Tetapi kini bekerja bisa secara remote, yaitu dikerjakan dari jarak jauh (dikenal dengan istilah WFH- work from home). Toh, parameternya adalah hasil. Selama result kerja online mencapai target, soal teknis sudah bukan masalah.
Sebagai freelancer, Ramadan ini ada beberapa pekerjaan online saya kerjakan. Hadir di webinar melalui zoom, dan tawaran menulis juga secara online. Namanya rejeki, tak elok kalau ditolak, selama sanggup saya tidak enggan mengambilnya.
Efek dari pekerjaan online, saya melewatkan waktu berbuka di rumah. Bukber dengan kakak-kakak, hanya sekali kami lakukan. Bahkan saking menikmati berbuka bersama keluarga, tahun ini saya absen berbuka di masjid. Di sekitar rumah saya ada tiga masjid jami', masing-masing menyediakan menu berbuka untuk jamaahnya.
Kebiasaan berbuka di rumah kami, setelah mengonsumsi takjil (pembatal puasa) kami berhenti sejenak untuk maghrib. Saya beranjak ke masjid dekat rumah, bareng anak lanang. Di masjid biasanya masih ada snack, saya masih bisa membawa pulang.
Selepas menegakkan sholat fardu, pulang dan makan makanan berat. Tapi karena perut terisi takjil plus snack dari masjid, saya makan berat tidak terlalu banyak. Dengan cara yang saya terapkan, terhitung lumayan hemat budget disediakan.

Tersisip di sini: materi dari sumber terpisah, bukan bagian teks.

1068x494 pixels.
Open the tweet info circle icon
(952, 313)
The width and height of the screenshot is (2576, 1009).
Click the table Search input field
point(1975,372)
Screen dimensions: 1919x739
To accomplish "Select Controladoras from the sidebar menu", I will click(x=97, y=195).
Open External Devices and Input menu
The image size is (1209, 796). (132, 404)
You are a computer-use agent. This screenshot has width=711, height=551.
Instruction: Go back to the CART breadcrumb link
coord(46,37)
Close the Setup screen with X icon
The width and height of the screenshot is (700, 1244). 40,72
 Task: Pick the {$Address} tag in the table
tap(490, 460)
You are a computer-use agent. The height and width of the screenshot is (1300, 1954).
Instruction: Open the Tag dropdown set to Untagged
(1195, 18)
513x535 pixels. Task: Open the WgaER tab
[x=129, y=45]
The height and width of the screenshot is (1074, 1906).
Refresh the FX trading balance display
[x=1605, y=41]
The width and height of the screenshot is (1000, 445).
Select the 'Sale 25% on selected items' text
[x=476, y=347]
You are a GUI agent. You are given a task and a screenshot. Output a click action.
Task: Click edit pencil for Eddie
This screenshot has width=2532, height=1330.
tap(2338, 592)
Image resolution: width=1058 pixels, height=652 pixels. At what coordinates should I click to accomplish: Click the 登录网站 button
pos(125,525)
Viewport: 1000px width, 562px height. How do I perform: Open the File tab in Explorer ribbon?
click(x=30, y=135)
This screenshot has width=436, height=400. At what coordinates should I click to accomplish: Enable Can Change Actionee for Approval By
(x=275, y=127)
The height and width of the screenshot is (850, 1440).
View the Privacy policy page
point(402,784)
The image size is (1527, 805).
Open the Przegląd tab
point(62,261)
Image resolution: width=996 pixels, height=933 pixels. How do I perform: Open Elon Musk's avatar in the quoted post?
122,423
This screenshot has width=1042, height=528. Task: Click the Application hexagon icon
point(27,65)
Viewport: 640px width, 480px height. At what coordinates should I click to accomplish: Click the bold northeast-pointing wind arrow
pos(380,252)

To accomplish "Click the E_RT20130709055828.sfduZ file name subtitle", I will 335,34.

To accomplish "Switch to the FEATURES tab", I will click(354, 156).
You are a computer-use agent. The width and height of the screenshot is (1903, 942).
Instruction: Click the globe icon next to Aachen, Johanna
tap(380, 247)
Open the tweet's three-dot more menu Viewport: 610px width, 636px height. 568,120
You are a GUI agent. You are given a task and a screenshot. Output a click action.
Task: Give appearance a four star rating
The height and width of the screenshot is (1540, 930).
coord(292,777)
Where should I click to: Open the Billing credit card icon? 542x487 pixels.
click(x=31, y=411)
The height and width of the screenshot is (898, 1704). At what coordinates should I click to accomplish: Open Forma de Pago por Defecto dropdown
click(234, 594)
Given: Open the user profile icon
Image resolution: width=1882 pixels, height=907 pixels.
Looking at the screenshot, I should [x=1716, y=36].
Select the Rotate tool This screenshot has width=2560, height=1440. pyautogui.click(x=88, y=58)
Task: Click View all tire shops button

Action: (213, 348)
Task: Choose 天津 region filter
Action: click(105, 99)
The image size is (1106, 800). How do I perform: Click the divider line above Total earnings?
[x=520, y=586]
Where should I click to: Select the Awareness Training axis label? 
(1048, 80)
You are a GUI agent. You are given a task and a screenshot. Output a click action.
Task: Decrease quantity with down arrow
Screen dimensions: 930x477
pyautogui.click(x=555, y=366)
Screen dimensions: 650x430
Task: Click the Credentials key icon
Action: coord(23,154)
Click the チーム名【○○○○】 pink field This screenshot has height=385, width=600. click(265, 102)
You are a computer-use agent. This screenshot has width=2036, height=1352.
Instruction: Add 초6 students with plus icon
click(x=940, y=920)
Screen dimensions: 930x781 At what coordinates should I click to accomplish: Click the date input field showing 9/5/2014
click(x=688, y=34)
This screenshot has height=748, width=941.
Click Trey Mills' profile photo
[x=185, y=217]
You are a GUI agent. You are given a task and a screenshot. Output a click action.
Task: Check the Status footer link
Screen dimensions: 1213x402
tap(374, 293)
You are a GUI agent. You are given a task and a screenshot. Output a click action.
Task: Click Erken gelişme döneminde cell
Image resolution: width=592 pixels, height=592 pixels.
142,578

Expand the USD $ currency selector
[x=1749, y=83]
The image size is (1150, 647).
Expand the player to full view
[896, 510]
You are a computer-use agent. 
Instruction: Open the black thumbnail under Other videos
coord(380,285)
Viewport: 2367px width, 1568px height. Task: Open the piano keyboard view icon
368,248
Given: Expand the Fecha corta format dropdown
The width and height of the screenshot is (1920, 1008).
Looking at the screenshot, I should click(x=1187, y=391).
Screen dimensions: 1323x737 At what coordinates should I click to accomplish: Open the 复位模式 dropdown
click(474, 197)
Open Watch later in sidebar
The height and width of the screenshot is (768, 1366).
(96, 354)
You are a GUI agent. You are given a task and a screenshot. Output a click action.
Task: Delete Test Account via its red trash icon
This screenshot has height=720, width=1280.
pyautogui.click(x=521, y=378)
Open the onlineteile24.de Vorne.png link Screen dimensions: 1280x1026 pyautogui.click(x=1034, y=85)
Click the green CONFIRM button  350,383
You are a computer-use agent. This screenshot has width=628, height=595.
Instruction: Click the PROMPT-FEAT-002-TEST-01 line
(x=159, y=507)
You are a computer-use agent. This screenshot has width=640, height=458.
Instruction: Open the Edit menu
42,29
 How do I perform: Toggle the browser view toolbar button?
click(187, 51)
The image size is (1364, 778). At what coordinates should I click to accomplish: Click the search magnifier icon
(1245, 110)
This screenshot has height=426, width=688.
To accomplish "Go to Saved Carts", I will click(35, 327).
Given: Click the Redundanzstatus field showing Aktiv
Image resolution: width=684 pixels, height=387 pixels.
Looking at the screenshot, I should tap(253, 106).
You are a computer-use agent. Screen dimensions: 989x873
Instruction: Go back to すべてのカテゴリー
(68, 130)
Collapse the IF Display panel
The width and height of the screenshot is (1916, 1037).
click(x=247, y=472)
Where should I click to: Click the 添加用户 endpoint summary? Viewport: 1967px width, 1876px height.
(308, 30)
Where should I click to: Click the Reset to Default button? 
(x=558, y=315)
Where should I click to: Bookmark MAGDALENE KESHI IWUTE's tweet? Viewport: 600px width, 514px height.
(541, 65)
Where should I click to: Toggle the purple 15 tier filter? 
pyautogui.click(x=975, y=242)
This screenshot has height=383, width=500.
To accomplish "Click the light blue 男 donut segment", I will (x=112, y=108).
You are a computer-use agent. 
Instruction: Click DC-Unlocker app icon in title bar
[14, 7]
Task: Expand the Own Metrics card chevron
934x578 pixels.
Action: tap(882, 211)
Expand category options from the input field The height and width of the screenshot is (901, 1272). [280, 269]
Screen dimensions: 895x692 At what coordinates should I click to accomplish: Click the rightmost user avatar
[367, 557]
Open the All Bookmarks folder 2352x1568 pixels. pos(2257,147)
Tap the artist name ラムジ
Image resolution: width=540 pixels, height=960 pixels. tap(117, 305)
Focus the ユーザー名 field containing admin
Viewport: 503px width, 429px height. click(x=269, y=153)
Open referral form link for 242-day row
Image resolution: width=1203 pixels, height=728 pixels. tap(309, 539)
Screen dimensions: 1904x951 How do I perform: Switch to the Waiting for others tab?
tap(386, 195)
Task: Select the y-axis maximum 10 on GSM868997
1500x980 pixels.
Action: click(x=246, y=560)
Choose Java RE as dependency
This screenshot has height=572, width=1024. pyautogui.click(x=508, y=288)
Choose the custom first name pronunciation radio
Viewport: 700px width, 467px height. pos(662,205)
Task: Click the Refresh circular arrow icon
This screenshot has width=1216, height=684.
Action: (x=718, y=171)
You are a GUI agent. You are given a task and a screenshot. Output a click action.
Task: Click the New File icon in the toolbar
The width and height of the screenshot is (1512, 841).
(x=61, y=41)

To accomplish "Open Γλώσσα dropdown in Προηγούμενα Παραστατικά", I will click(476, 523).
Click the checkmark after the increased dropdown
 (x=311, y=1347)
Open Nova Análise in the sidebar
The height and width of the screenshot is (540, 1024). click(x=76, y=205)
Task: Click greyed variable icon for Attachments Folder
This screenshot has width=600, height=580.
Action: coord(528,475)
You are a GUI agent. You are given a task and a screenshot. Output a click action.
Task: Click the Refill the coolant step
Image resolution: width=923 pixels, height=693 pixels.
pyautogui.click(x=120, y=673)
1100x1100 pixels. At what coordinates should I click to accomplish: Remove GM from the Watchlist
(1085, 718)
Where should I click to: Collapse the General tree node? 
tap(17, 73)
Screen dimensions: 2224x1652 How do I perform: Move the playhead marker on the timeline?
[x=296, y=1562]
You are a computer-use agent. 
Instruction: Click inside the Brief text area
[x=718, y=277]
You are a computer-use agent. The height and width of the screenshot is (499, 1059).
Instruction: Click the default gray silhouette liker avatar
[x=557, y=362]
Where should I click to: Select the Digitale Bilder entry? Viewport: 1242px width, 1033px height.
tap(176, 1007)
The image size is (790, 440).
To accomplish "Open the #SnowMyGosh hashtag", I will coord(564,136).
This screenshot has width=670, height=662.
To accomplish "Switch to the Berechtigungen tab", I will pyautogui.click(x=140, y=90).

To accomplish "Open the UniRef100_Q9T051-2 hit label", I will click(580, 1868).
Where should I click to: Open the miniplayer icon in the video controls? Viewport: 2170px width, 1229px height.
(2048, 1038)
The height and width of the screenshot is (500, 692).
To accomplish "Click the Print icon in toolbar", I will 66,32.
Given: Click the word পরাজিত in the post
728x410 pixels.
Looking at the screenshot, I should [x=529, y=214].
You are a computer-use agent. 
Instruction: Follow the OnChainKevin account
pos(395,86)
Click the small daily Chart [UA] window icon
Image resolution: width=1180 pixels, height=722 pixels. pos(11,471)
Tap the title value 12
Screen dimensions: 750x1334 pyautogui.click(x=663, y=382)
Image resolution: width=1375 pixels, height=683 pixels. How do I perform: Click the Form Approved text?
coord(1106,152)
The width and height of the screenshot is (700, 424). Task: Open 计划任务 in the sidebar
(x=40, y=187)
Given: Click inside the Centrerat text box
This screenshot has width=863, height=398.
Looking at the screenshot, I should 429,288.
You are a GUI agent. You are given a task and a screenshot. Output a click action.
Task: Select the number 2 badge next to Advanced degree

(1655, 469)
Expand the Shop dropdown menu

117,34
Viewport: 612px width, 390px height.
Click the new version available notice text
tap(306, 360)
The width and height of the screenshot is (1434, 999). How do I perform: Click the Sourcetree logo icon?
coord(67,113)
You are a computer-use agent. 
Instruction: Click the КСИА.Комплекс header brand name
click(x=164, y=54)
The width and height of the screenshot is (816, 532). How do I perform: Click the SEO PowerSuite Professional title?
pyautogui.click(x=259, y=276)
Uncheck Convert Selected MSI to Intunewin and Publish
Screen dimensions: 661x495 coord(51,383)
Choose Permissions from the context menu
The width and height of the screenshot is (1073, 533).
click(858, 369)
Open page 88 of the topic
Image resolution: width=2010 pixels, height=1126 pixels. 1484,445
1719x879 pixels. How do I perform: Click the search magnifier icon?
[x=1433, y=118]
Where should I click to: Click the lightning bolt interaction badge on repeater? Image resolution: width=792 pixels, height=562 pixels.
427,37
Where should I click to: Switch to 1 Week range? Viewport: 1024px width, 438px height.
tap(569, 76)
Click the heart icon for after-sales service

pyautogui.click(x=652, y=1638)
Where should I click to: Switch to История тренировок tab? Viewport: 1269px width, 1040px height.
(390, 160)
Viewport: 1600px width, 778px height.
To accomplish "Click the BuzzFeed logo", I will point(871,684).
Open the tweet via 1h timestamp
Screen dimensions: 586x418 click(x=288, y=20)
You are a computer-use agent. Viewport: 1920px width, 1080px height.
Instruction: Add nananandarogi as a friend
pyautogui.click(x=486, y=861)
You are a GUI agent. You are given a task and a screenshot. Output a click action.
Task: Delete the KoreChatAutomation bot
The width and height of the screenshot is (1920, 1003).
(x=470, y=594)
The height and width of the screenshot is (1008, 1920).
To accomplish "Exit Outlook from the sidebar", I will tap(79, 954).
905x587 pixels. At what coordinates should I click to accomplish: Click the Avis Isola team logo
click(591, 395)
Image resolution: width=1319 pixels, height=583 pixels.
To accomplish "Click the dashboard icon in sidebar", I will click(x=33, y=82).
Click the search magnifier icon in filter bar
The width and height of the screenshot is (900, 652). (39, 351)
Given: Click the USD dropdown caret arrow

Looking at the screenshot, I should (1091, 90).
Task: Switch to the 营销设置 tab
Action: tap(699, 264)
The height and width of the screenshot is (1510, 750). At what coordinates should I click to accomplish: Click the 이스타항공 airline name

Etapi, sebagai konten kreator saya punya cara efektif, berbuka puasa hemat bareng keluarga. Bahkan tidak sekadar hemat, tapi bisa gratis. Kompasianer's, baca sampai selesai artikel ini ya.
Berbuka Puasa Hemat bareng Keluarga ala Konten Kreator
Ya, buka puasa tahun ini, sering saya lewatkan di rumah bareng keluarga. Melihat istri dan anak-anak bersantap dengan lahap, rasa lelah dan capek menjemput nafkah terbayar sudah. Apalagi, kalau anak-anak suka dengan menu tersedia, saya mengalah dan makan menu lain.
MasyaAlloh, nikmatnya menjalani peran keayahan. Meski harus berkorban dan menekan ego, tapi ayah akan menemukan kebahagiaan dari sudut pandang yang berbeda. Kebahagiaan saya dapat, bersumber dari kebahagiaan yang dirasakan oleh anak dan istri.
Unik banget pada point ini, padahal saya tidak ikut bersantap sate (menu kesukaan anak wedok). Bahkan sate yang seharisnya menjadi bagian saya, dengan rela saya berikan pada anak wedok. Tapi justru dari sikap ini, bahagia tak terkira saya rasakan.